Baket B, RivieraBanca aspetta il vero Saccaggi

La situazione non è poi così “seria”, ad un’analisi più fredda e distaccata. Chiariamoci: RivieraBanca ha lasciato due punti importanti a Ozzano, ed è vero che con un filotto tra Sinermatic e Faenza avrebbe ripreso Roseto in testa, superandola per il vantaggio dello scontro diretto, ma è altrettanto vero che la vetta, andandosi a prendere il derby di domenica, disterebbe soltanto 2 punti assolutamente recuperabili da qui all’8 maggio. Per farlo, però, ci sarà bisogno del miglior Andrea Saccaggi, il bomber che al momento è un po’ in difficoltà soprattutto a causa dei problemi fisici (prima la schiena, poi un polpaccio) che l’hanno limitato non poco, fermandolo di recente per una ventina di giorni prima del rientro proprio ad Ozzano, dove però è stato evidente il suo ritardo di condizione. «Fisicamente mi devo rimettere al livello dei compagni, devo salire su un treno in corsa – usa una similitudine ficcante, il numero 41 della Rinascita – Gli allenamenti per intero mi aiuteranno, ma è anche una questione psicologica, mancano il campo e la partita, ma spero di progredire e poter dare il mio contributo più concretamente contro Faenza».
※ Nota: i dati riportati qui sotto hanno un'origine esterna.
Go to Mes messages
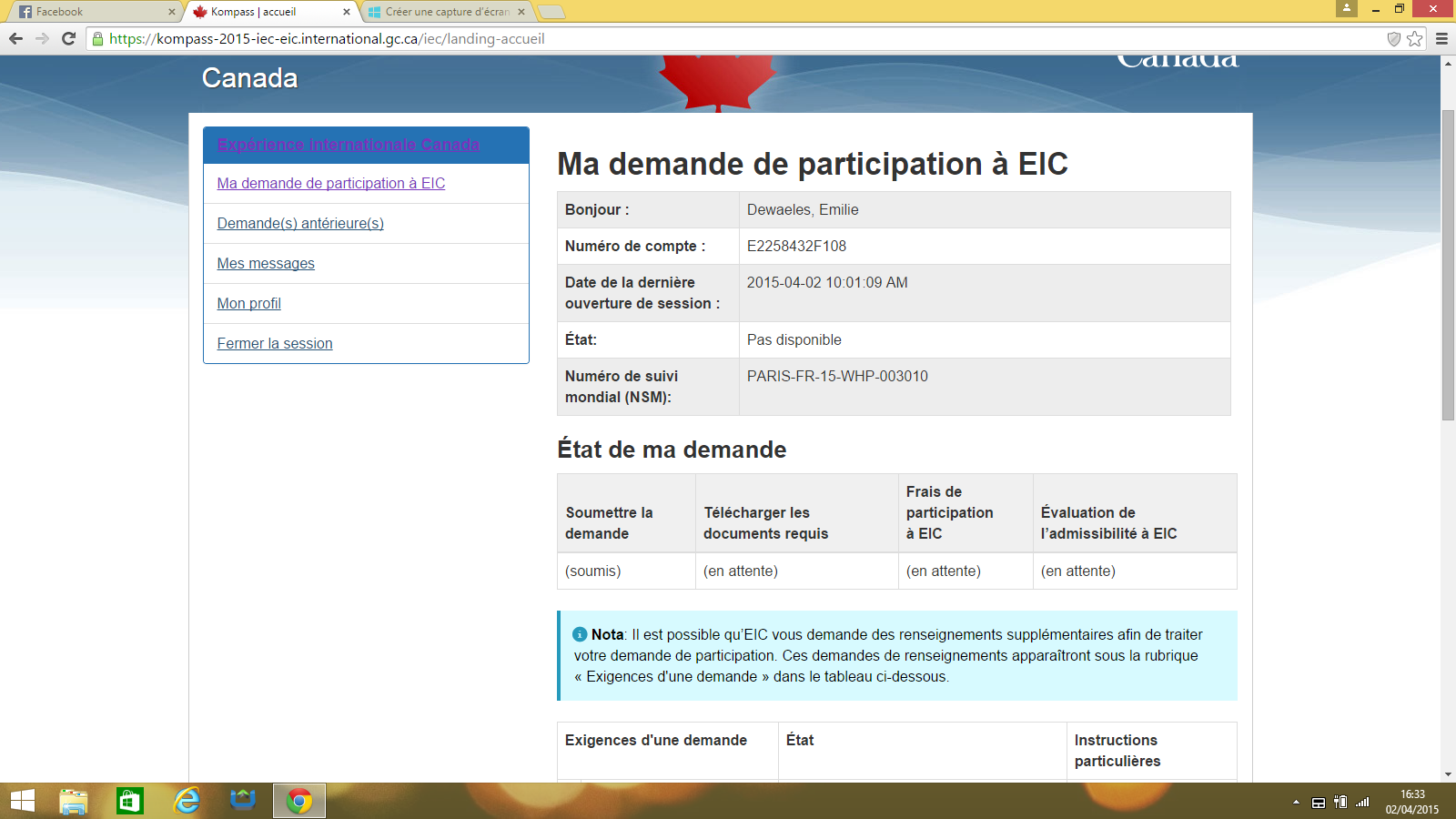Viewport: 1456px width, 819px height. coord(266,263)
In realtà, però, aldilà delle problematiche fisiche il Saccaggi di Agrigento ancora a Rimini non si è visto. Se tornerà a livello, la sensazione è che RivieraBanca avrà quel valore aggiunto determinante sia per prendersi il primato regolare, che per vincere il campionato, l’obiettivo dichiarato da inizio anno. «Bisogna che tutti riescano a dare ciò che possono nel modo migliore – dice l’esterno – A livello realizzativo probabilmente io e qualche altro giocatore possiamo dare qualcosa di più, però ci sono altri elementi che possono dare di più a livello difensivo e così via. È fondamentale che tutti i componenti diano il massimo a seconda delle caratteristiche di ognuno».
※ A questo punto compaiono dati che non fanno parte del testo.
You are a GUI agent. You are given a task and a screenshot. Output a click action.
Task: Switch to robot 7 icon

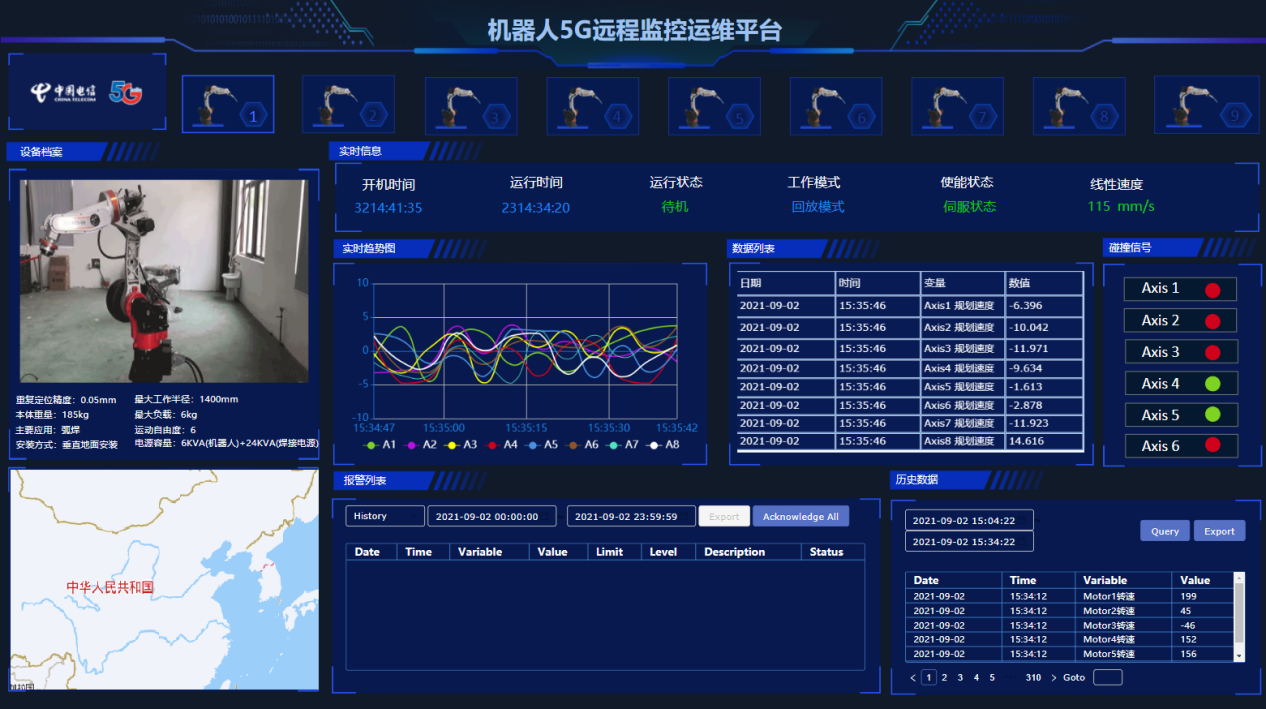[x=957, y=106]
Con Faenza, domenica, è in programma un recupero piuttosto interessante: entrambe vengono da una sconfitta ma se Rimini è caduta malamente, i ragazzi di Garelli hanno perso di mezzo canestro con la Sebastiani Rieti, dimostrando di esserci. «Sarà durissima, i manfredi lottano per salvarsi e quindi come ogni partita del ritorno i punti pesano di più – il parere di Saccaggi – Dopo Rieti li immagino arrabbiati proprio come noi, quindi mi aspetto una battaglia, una sfida in stile play-off. I Raggisolaris peraltro hanno anche vinto la Supercoppa e in casa giocano molto bene».

Ma questo primo posto? Così Saccaggi: «Ci crediamo fino a quando non sarà matematicamente impossibile, mancano tante partite, pensiamo gara per gara, senza andare troppo in là, iniziando da domenica».